Sabemos que somos postos sobre a terra para louvar a Deus com uma só mente e uma só boca, e que esse é o propósito de nossa vida. – João Calvino (1509-1564).[1]

Os hinos e salmos que são cantados na adoração são músicas espirituais, isto é, elas são as músicas do Santo Espírito (Atos 4.25; Ef 5.19). – Hughes Oliphant Old (1933-2016).[2]

Quando Ele [Deus) nos concede talentos, incluindo o talento musical, Ele nos concede, não para que se transforme em ídolo, mas para ser usado para sua glória” – Frank E. Gaebelein (1899-1983).[3]

 O mesmo pode ser dito com respeito à adoração pública: “E estavam sempre no templo, louvando a Deus (Lc 24.53). A Igreja expressava a sua fé e gratidão louvando a Deus (At 2.47; Ef 5.18-20; Cl 3.16). O cântico deve ser uma expressão de nossa oração conforme ensinada nas Escrituras.

Bonhoeffer (1906-1945) escreveu com sensibilidade: “O saltério é a oração da comunidade de Jesus Cristo; ele deve acompanhar o  Pai Nosso”.[4]

A música, quer instrumental, quer vocal ou de ambas as formas sempre esteve presente em todas as expressões de cultura humana. “Não há povo antigo no qual não se encontrem manifestações musicais. (…) não existe linguagem mais instintiva, mais espontânea do que a música”, escreve Alaleona (1881-1928).[5]

Música como ingrediente de todos os cultos

A música sempre fez parte dos cultos pagãos (Ver: Dn 3.4-7). Entendia-se que os deuses gostavam de música, havendo, portanto, uma conexão entre a adoração e a música.[6] A flauta era um dos instrumentos populares, inclusive nos cultos.[7] Sendo facilmente confeccionada. Em geral, estava associada à alegria (Jó 21.12; 30.31; Sl 149.3; Is 30.29; Mt 11.17; Lc 7.32; Ap 18.22),[8] ainda que não especificamente (Mt 9.23).[9]

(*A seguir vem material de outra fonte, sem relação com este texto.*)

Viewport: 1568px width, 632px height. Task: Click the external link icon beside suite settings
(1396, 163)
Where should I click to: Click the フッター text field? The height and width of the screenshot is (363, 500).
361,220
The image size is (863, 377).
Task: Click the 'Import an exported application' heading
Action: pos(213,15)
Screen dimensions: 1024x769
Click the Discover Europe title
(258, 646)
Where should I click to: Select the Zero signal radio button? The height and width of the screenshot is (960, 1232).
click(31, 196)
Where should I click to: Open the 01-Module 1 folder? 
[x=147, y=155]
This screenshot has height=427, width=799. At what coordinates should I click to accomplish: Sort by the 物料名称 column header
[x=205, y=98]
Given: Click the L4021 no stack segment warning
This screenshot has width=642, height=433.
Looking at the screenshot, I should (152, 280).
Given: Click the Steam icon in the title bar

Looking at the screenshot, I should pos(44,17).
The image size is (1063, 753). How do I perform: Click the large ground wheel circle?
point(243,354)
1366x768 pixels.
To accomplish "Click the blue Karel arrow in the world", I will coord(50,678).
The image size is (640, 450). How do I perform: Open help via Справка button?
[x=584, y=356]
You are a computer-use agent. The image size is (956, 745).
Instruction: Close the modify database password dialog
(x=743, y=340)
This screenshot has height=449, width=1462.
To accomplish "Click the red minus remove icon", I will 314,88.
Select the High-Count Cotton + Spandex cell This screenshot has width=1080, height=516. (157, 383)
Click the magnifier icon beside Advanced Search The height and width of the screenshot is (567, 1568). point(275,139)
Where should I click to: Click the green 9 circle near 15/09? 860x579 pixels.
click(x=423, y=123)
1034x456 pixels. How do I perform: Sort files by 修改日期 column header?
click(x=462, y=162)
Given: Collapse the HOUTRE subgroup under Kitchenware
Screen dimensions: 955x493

Durante os quarenta dias em que Moisés e Josué estiveram no monte Horebe, o povo de Israel se corrompeu, financiando a confecção de um bezerro (touro ainda jovem?) de ouro para que se transformasse em seu deus.[10] Vemos aqui a tentativa humana, em desespero despropositado, de criar os seus próprios deuses, atribuindo-lhes virtudes e poder (Ex 32.1-4).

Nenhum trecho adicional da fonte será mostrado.